A martial hymn tune came from trees beyond the canal. Karen said: 'The Salvation Army Band.'

'If they are out of doors, their music will get wet. But perhaps they are not?' Looking at her dispassionately, he said: 'The rain gives you pink cheeks; you don't look like yourself, you look like an English girl.'

'Is that all right?'

'Yes,' he said, with that ironic tilt-up in his voice, like a smiling shrug, that she could never account for. Talk between people of different races is serious; that tender silliness lovers employ falls flat. Words are used for their meaning, not for their ring. If she had learnt to dread that kind of talk about art and life, most of all about love, to which literalness is deadly, she would have suffered more ... Above where they stood, a level road behind a row of white posts cut across the path, along the face of the hill. When they went on, they took it and walked more easily. Max seemed indifferent to the rain; though he certainly would not seek it, alone, for pleasure — in fact he might feel a cat's repugnance for it. Possibly this steep walk, this driving damp on his face, seemed part of the desperateness of their meeting, to be taken in his stride like their being here at all. What they had said had always been under pressure, the quick talk of people who act without asking why. She had seen, before this, his dislike of romantic inconvenience, and was not surprised that he liked funiculars.
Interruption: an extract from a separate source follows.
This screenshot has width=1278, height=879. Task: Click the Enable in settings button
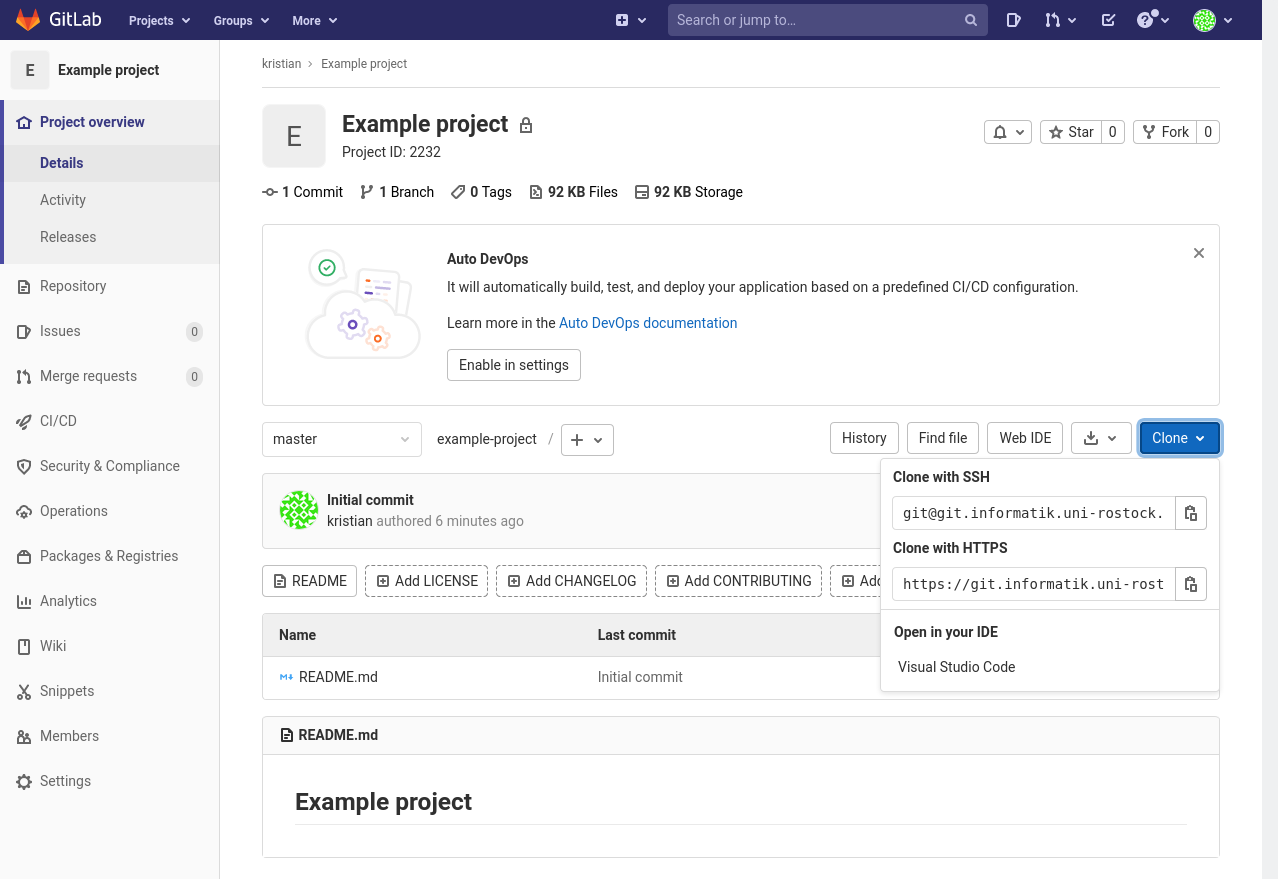click(x=513, y=365)
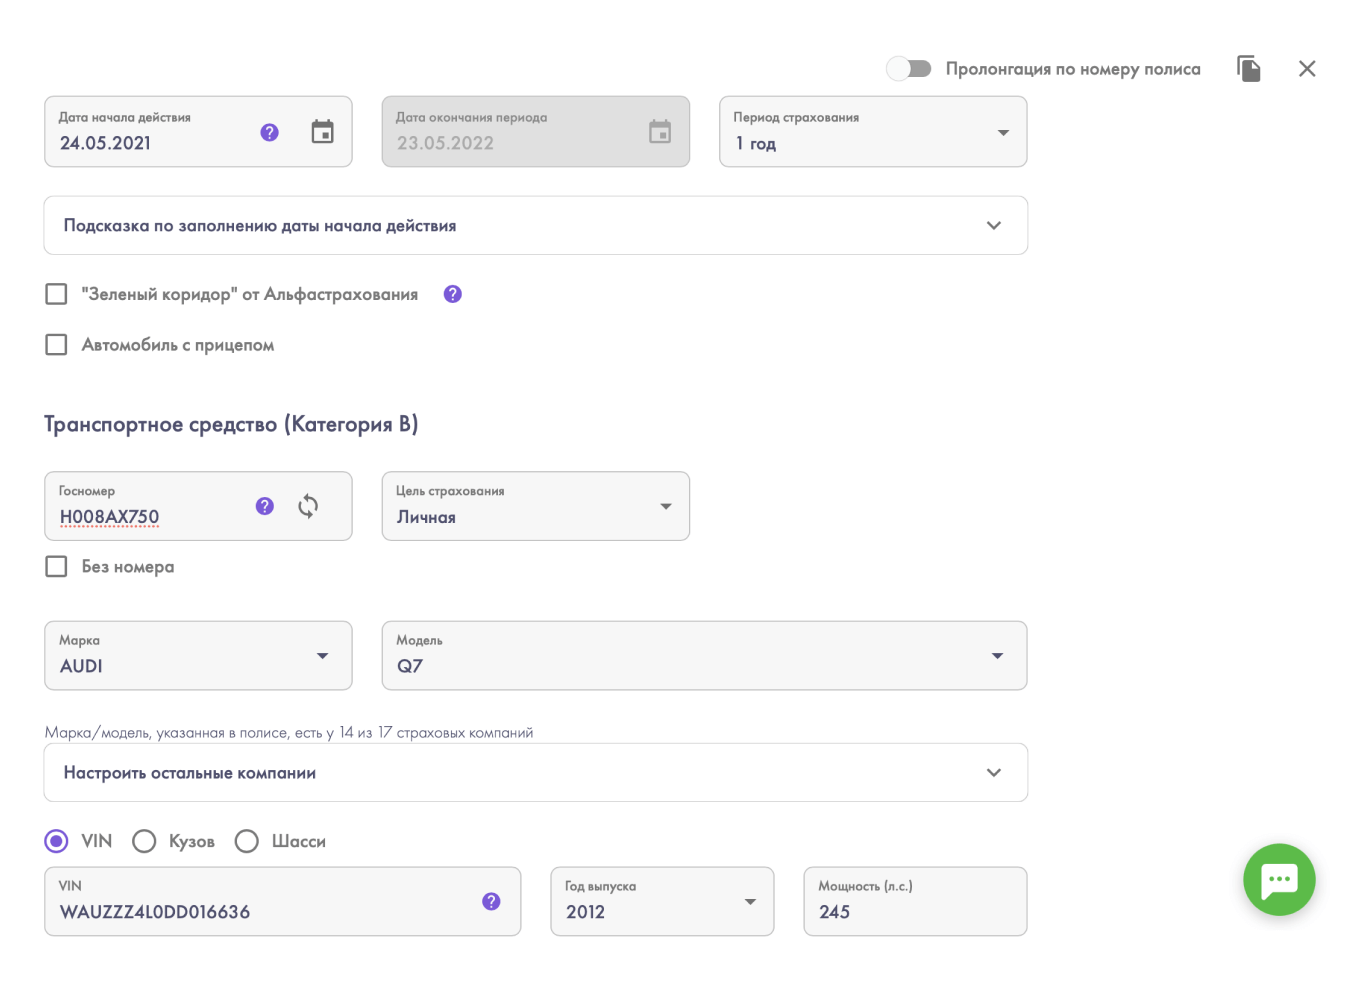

This road had, on its uphill side, villas with climbing gardens and new white gates; on the other a brick-topped wall overhung the town, and, as the hill bent inland, a wide view of the marsh. Midday smoke blurred the roofs and rain-veiled trees: you could almost hear, below, the clatter of oven doors as Sunday joints were put in. Women in white gloves would be coming home from church, and after lunch the bells for children's service would ring. Sunday comfort, peace hung over all she saw, as though this were a picture saying only one thing. The stretch of forlorn marsh and sad sea-line made the snug town an island, a ship content to go nowhere ... Karen, walking by Max, felt more isolated with him, more cut off from her own country than if they had been in Peru. You feel most foreign when you no longer belong where you did ... A lady, opening one of the white gates, glanced at them curiously, then turned away her polite eyes. About a mile further on, the road ended in a path cut through a hazel wood.

10

After lunch, Max went to a table in the Ram's Head lounge and sat down. to write a letter. Someone played the piano and several people were talking round the wet-day fire, but he wrote straight ahead, immovably, stopping once to crumple a sheet and pull another impatiently from the rack. From the window-seat, Karen kept looking across — at first, because she
had
never watched him writing, later, because she began to dread what he wrote. Nothing said at lunch had led to the writing-table, and this unexpected act of his struck cold on her; that unaware face with the lower lip pressed in, that unpent speed starting from the tip of the pen. At all other times he paused before any action — like a car slowing up for a cautious minute where a railway with no gates crosses the road. (The motorist, sitting back, hears the wind in the wires and looks at the skull-and-cross-bones warning nailed to a post.) But writing he did not deliberate. He writes like a man on the stage, she thought, so much not caring who watches, he almost writes to be watched. Not a pause: what he writes must have been here all this morning, mounting up. So we were not alone ... She knew she paid the penalty for having come too close, but had not looked in him for any one enemy. His cigarette-case was open on the table beside him, and she came over once for a cigarette. He did not look up; she went back to the window-seat.

Several more people, crowding through the swing doors, sat down in the ring of chairs between her and him, where she and he had sat at tea yesterday.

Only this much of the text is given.